Entries supplied START

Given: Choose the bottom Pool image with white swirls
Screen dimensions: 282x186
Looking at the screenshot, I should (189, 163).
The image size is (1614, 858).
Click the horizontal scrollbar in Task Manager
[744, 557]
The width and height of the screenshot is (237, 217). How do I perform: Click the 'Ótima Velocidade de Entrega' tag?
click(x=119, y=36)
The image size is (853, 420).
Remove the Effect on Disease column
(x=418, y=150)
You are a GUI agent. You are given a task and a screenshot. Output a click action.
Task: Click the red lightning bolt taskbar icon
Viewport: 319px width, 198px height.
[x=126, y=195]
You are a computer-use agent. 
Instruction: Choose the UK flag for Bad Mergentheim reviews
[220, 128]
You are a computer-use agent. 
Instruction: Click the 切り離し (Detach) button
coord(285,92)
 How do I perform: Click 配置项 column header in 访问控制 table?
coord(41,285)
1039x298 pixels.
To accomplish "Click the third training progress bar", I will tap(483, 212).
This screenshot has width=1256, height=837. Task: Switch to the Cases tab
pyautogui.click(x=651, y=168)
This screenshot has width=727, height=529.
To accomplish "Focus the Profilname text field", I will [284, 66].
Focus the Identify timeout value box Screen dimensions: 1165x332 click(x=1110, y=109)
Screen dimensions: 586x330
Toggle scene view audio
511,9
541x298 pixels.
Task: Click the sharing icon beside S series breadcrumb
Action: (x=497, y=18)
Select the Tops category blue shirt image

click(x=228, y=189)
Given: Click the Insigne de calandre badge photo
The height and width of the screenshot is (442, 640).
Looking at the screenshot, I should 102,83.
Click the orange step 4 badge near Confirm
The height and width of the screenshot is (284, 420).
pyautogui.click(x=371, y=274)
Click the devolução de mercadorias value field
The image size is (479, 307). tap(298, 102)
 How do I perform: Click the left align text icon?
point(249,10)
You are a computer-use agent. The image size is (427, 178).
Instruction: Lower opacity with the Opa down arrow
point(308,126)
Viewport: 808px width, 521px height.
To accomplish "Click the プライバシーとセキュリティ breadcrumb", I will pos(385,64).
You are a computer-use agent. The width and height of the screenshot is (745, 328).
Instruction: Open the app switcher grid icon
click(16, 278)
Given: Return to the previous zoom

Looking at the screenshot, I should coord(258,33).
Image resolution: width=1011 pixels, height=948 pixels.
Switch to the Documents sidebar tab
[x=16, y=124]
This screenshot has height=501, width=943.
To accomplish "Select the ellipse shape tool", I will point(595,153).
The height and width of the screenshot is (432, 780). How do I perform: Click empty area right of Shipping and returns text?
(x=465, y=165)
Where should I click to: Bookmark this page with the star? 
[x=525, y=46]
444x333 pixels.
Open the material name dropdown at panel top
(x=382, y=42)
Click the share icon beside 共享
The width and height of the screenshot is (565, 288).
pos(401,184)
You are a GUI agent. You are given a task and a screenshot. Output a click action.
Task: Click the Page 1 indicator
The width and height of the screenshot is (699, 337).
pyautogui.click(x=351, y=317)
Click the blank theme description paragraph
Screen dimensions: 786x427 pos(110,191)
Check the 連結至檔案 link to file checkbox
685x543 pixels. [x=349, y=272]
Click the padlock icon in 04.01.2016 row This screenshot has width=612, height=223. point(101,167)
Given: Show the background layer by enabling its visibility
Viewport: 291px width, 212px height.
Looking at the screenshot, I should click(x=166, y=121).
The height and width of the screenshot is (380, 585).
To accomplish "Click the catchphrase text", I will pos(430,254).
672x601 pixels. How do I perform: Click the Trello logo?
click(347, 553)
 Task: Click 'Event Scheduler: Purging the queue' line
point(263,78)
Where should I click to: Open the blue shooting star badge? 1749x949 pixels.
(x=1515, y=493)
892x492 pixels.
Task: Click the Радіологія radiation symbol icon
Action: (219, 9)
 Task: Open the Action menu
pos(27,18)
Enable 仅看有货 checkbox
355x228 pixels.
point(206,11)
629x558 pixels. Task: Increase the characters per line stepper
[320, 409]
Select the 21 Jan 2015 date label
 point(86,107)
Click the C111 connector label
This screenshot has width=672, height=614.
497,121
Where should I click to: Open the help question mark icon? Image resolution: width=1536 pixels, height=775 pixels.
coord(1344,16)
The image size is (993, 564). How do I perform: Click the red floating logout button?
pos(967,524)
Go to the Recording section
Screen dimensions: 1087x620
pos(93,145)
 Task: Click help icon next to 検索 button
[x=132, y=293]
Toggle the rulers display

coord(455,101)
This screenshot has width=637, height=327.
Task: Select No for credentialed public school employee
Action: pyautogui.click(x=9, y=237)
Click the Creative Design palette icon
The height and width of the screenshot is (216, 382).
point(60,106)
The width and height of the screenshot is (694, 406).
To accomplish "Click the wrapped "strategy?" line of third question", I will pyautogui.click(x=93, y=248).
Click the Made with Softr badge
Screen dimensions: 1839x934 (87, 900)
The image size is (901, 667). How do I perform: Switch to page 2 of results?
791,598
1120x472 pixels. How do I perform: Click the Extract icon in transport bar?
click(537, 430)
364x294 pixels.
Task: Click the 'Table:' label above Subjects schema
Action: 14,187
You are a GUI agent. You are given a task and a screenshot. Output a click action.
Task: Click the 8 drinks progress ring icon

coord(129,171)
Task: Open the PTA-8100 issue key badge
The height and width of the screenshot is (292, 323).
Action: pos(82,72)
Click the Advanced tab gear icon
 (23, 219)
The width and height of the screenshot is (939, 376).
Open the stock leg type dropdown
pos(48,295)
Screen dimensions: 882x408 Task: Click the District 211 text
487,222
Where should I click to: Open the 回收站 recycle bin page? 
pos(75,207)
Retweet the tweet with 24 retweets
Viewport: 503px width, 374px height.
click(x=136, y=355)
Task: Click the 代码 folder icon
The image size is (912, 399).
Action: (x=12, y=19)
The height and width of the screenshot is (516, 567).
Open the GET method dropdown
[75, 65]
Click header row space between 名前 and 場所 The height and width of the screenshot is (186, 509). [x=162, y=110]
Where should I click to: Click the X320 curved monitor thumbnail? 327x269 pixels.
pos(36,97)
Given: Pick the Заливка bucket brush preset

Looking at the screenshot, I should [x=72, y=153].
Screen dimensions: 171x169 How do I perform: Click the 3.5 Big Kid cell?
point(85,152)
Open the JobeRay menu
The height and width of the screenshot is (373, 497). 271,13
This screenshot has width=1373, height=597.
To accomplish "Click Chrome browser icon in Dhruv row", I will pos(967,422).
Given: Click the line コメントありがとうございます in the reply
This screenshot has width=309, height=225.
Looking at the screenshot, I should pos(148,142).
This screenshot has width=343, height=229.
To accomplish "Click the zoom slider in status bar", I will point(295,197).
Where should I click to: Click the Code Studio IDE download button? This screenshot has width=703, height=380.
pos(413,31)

Entries supplied END

| Exercise objective |
Where the listing above reaches the line that contains "Click the Made with Softr badge", start retyping, and finish with the line that contains "Retweet the tweet with 24 retweets"; reproduce those lines exactly and no others.

| Solved problem |
Click the Made with Softr badge
Screen dimensions: 1839x934 (87, 900)
The image size is (901, 667). How do I perform: Switch to page 2 of results?
791,598
1120x472 pixels. How do I perform: Click the Extract icon in transport bar?
click(537, 430)
364x294 pixels.
Task: Click the 'Table:' label above Subjects schema
Action: 14,187
You are a GUI agent. You are given a task and a screenshot. Output a click action.
Task: Click the 8 drinks progress ring icon

coord(129,171)
Task: Open the PTA-8100 issue key badge
The height and width of the screenshot is (292, 323).
Action: pos(82,72)
Click the Advanced tab gear icon
 (23, 219)
The width and height of the screenshot is (939, 376).
Open the stock leg type dropdown
pos(48,295)
Screen dimensions: 882x408 Task: Click the District 211 text
487,222
Where should I click to: Open the 回收站 recycle bin page? 
pos(75,207)
Retweet the tweet with 24 retweets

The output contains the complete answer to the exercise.